Qualquer pessoa que cresceu nos anos 60, 70 ou 80 se lembrará de que cada rua tinha oficinas de conserto de TV, computadores, sapatos e alfaiates para consertar roupas. Hoje em dia, eles já se foram há muito tempo — o que é normal. O problema é que foram completamente esquecidos. Ou seja: não se dá valor e muito pouco esforço é feito para tentar consertar qualquer coisa — simplesmente acessamos a Amazon ou Mercado Livre e pedimos um novo. É de se admirar que a sociedade tenha se acostumado a tratar relacionamentos pessoais da mesma maneira?
Esse problema é ainda mais agravado por uma compreensão incorreta do que o casamento deve ser. O judaísmo não vê o casamento como uma parceria — porque as parcerias são sempre compostas por 2 indivíduos que estão cuidando de seus próprios interesses; enquanto seus interesses individuais continuarem alinhados, a parceria é útil para ambos e continua.
Em vez disso, a Torá vê o casamento como uma eterna fusão. Em uma fusão, duas entidades se tornam uma. Em uma única entidade, cada membro cuida do interesse do relacionamento em sua totalidade, não apenas de seus interesses individuais. Uma fusão é quase impossível de desfazer.
Essa visão do casamento é análoga a montar um prato com um pedaço de frango, arroz e feijão. Juntos, eles são uma refeição muito mais apetitosa do que seriam se fossem comidos separadamente. Mas como não estão fundidos, também podem ser facilmente separados se, digamos, você não gostar mais de feijão.
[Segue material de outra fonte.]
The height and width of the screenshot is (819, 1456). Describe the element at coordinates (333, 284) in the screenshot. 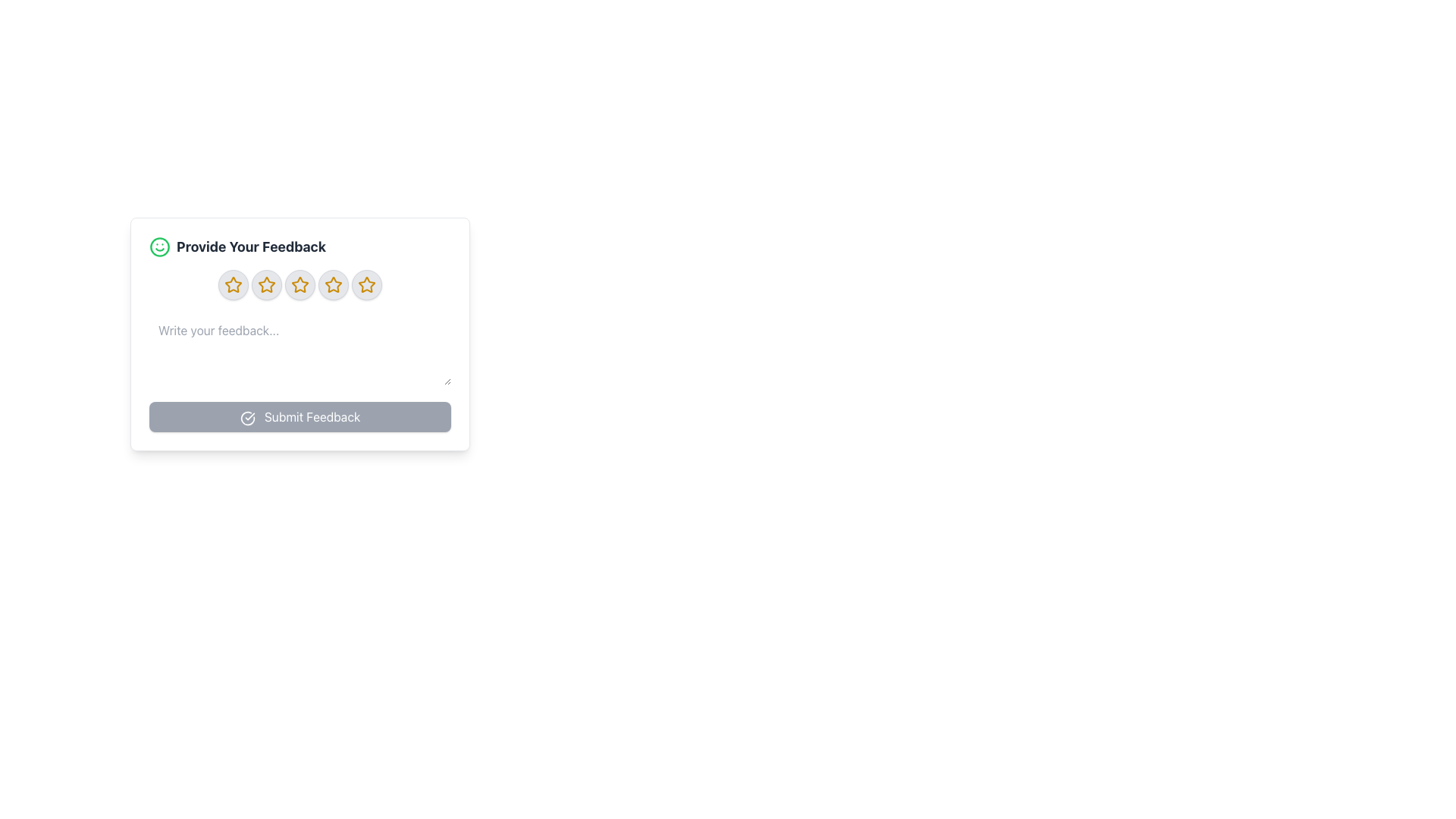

Por outro lado, uma fusão cria uma identidade verdadeiramente singular e é semelhante a misturar farinha, água, fermento, sal e açúcar e assar um pão. Uma vez assado, é basicamente impossível desconstruir ou remover qualquer ingrediente. O casamento não deve ser uma combinação de duas entidades; um casamento saudável é uma entidade única, inteiramente nova e fundida.
A Torá está nos ensinando a essência do que um casamento deve ser e explica por que as leis do casamento estão associadas à compra de um lote de sepultamento. Afinal, por que um marido e uma esposa devem ser enterrados juntos? Depois que um casal vive feliz por uma vida inteira, a morte de um dos cônjuges não rompe o relacionamento?
A resposta, claro, é que não. Como o casamento é um relacionamento eterno, o casal permanece unido — mesmo após seus falecimentos, enterrados lado a lado. Para demonstrar a verdadeira natureza do casamento, a Torá deriva suas leis de um lugar que indica seu caráter eterno: a compra de um lote de sepultamento para o “primeiro casal”, Abraão e sua esposa Sara.
Como mencionei semana passada, tenho dado aulas para grupos de jovens no sul da Flórida e a atitude deles me dá esperança. Eles são, talvez sem surpresa, totalmente diferentes dos jovens adultos que ensinei nos anos 90. Entre esses grupos, há um novo senso de urgência para encontrar um cônjuge adequado e iniciar uma família. Somente nas últimas duas semanas, dois dos meus alunos ficaram noivos.
Mais importante: pelo menos dentro desses grupos, eles estão profundamente engajados com seu judaísmo. Não é mais uma atitude de: “Como o judaísmo se encaixa na minha vida?” Em vez disso, é uma atitude de: “Como posso fazer minha vida se encaixar no meu compromisso com o judaísmo?” Isso inspira esperança para o futuro do povo judeu e a continuação das fusões matrimoniais de nossos antepassados!
Pensamento: O casamento é baseado no verbo ‘dar’, não no verbo ‘receber’!
RABINO KALMAN PACKOUZ Z”L (EUA, 1950-2019)
De abençoada memória, ele era do Aish Hatorá e foi o criador do Meór Hashabat, boletim semanal com prédicas.